I don't want to burst anyone's bubble but Tridelphia got drained down to nearly nothing during the drought. Although it's back up again I was told a couple of weeks ago that it still wasn't quite back to normal levels.


----------



## Sandcrab (Mar 20, 2002)

Just talked to Hector at Brighton Dam. Reservoir is filled to capacity right now and will open on March 1st. You can get your boat permit for $20 per year or your moring/boat permit for $50 per year. Mooring permits go on sale the last Saturday of February.

Note - The daily fishing permits are $3 per day ($20 per year) and *will be sold only at the Brighton Dam facility or the WSSC facility in Laurel.* They *will not* be available at any of the local stores near the reservoir as they had been in the past. This is due to 9/11. 

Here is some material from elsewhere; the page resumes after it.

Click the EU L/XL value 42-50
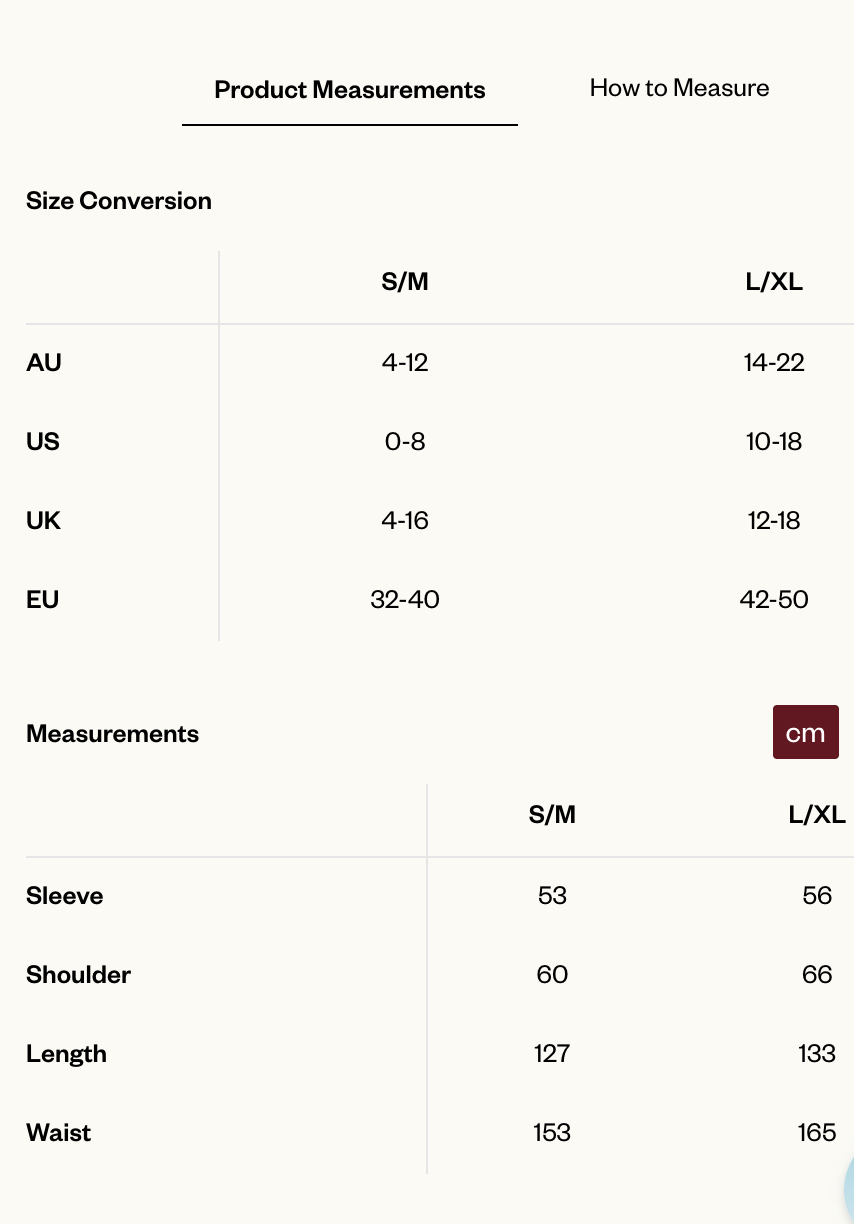Viewport: 854px width, 1224px height. point(774,599)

If you buy the boat permit (not mooring permit) this enables the boat permit registering person to fish the reservoir.

Come on Spring! Watch out crappies!


----------



## Sandcrab (Mar 20, 2002)

Anyone catching any crappies in the reservoirs?


----------



## Sandcrab (Mar 20, 2002)

Just got off the horn with Hector at Tridelphia Brighton Dam. No fishing, boating, picnics, etc. due to hightened security measures at the reservoir or dam until further notice.


----------



## FL FISHERMAN (Sep 30, 2002)

So no fishing at Tridelphia at all


----------



## jra3000 (Jun 17, 2001)

I fish Loch Raven a lot in spring and early summer. usually rent a boat and spend the day BASS fishing, in last 7 years I have never been shut out and have had many days of catches of 15-25 bass ranging from 10" - as much as 5lbs. also catch many pickeral place seems to be full of them. Little advice if anyone goes and rents a boat and motor spend the couple extra bucks and get second battery and head up the resevoir from the fishing center much better fishing and less crowded.   Use second battery to get back it's a long way to row


----------